Compiling Kokkos OMP

Benjamin_Jensen · August 16, 2016, 7:56pm

All,

I’ve compiled lammps with kokkos omp successfully (got a binary upon completion). However I suspect lamps is not talking with openmp when I execute the program, based on very slow simulation times (7x slower on the in.lj accelerate example than user-omp, which appears to be working) and because and the lack of openmp threads used at the end of the log file:
“99.8% CPU use with 2 MPI tasks x no OpenMP threads”

This is in contradiction to the beginning of the same log file which states:

“LAMMPS (5 Aug 2016)
KOKKOS mode is enabled (…/kokkos.cpp:38)
using 0 GPU(s)
using 8 OpenMP thread(s) per MPI task”

lammps (5 Aug 2016)
NASA Pleiades cluster (SUSE Linux)

Extracted data —

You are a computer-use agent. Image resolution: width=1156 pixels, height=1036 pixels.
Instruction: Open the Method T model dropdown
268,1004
---
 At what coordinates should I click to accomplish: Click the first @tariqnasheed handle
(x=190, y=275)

Brief 1 —
Answer these questions using the forum post on compiling Kokkos OMP:
(a) How much slower than user-omp did the in.lj accelerate example run?
(b) How many OpenMP threads per MPI task does the beginning of the log file report?
(c) On which cluster was the program run?
Brief 2 —
Pick up the forum post on compiling Kokkos OMP where it stops, and continue it.
The records bear no relation to the forum post on compiling Kokkos OMP.

Written reply 1 —
(a) About 7 times slower.
(b) 8 OpenMP threads per MPI task.
(c) The NASA Pleiades cluster (SUSE Linux).

Written reply 2 —
gcc 4.9.3
SGI MPT MPI library

I’ve modified the LAMMPS supplied Makefile.mpi to read:

CC = mpicxx
CCFLAGS = -g -O3 -fopenmp -lmpi -lmpi++
SHFLAGS = -fPIC
DEPFLAGS = -M

LINK = mpicxx
LINKFLAGS = -g -O -fopenmp -lmpi -lmpi++
LIB =
SIZE = size

And am compiling using the command:
python Make.py -j 8 -p none asphere molecule kspace rigid kokkos orig -kokkos omp -o kokkos_omp -a file clean exe -m mpi -v

my execute command is:
mpiexec -ppn 2 lmp_kokkos_omp_20160804 -k on t 8 -sf kk -in in.lj -v t 10 -echo both

echo $OMP_NUM_THREADS in the submit script is correctly showing 8

If this is not a lammps issue I’ll get a hold of Pleiades IT, I just want to du my due-diligence before I got that route.

Thanks.

-Ben

Benjamin_Jensen · August 18, 2016, 11:45am

All,

So what I’m really getting at is should I believe the beginning of the log file where it says:
“KOKKOS mode is enabled (…/kokkos.cpp:38)
using 0 GPU(s)
using 8 OpenMP thread(s) per MPI task”

or the end of the log file where it says:
“99.8% CPU use with 2 MPI tasks x no OpenMP threads”

How many openMP threads/MPI task were used, 0 or 8?

Thanks.

-Ben

akohlmey · August 18, 2016, 12:17pm

All,

So what I'm really getting at is should I believe the beginning of the log
file where it says:
"KOKKOS mode is enabled (../kokkos.cpp:38)
using 0 GPU(s)
using 8 OpenMP thread(s) per MPI task"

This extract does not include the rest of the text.